PROBLEM STATEMENT: Recast everything from the line containing "Where should I" down to the line containing "This screenshot has" in the records below as a numbered list, skipping blank lines. Leave the pictures out of your list.

DATASET EXTRACT:
——————————

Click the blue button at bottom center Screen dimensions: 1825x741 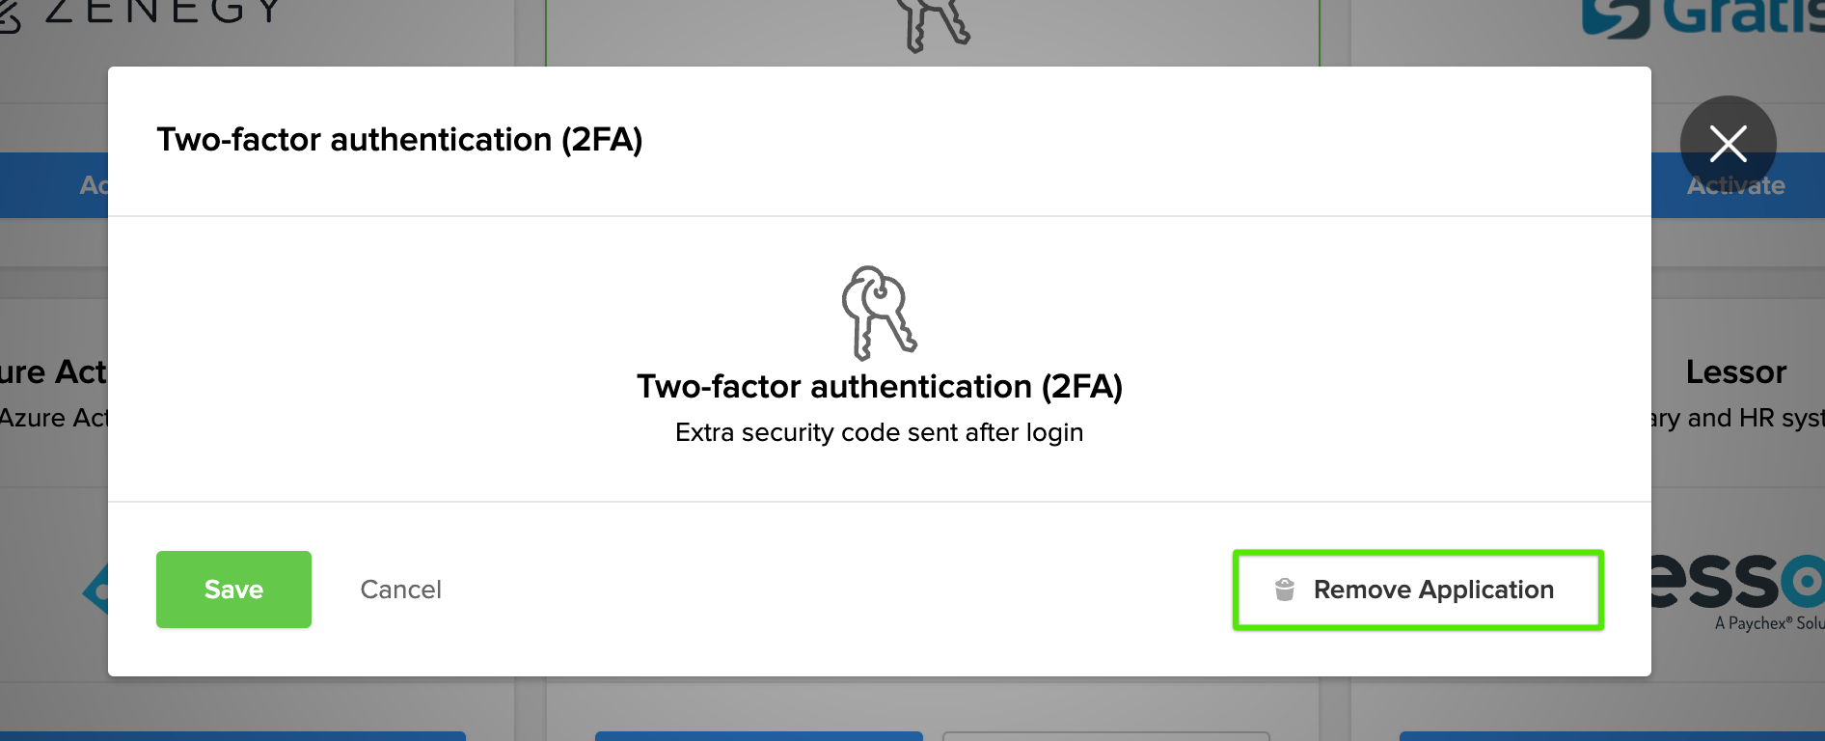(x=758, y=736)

——————————

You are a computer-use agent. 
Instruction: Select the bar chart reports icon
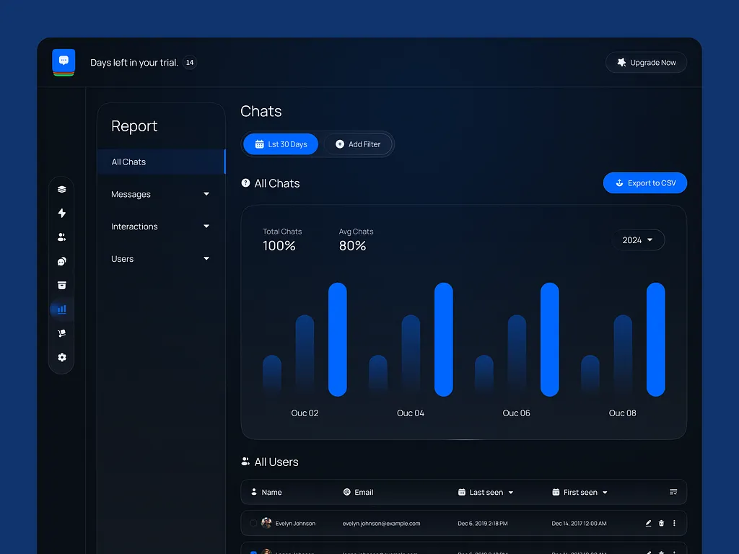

——————————

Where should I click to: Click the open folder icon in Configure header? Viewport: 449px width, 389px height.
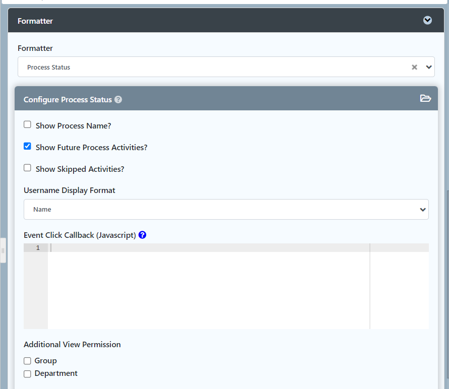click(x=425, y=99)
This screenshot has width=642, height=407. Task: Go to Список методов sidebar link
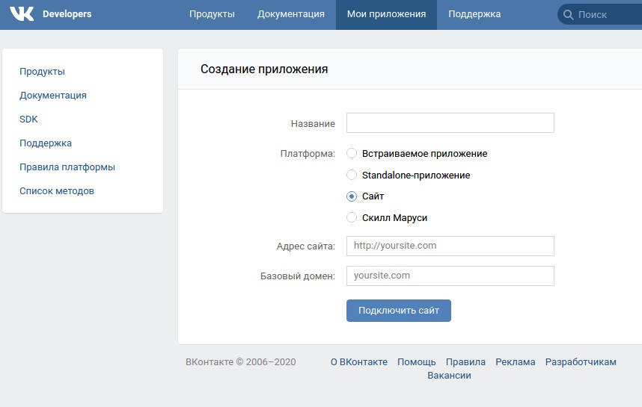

——————————

COMPLETE ANSWER:
1. Where should I click to: Click the open folder icon in Configure header? Viewport: 449px width, 389px height.
2. click(x=425, y=99)
3. This screenshot has width=642, height=407. Task: Go to Список методов sidebar link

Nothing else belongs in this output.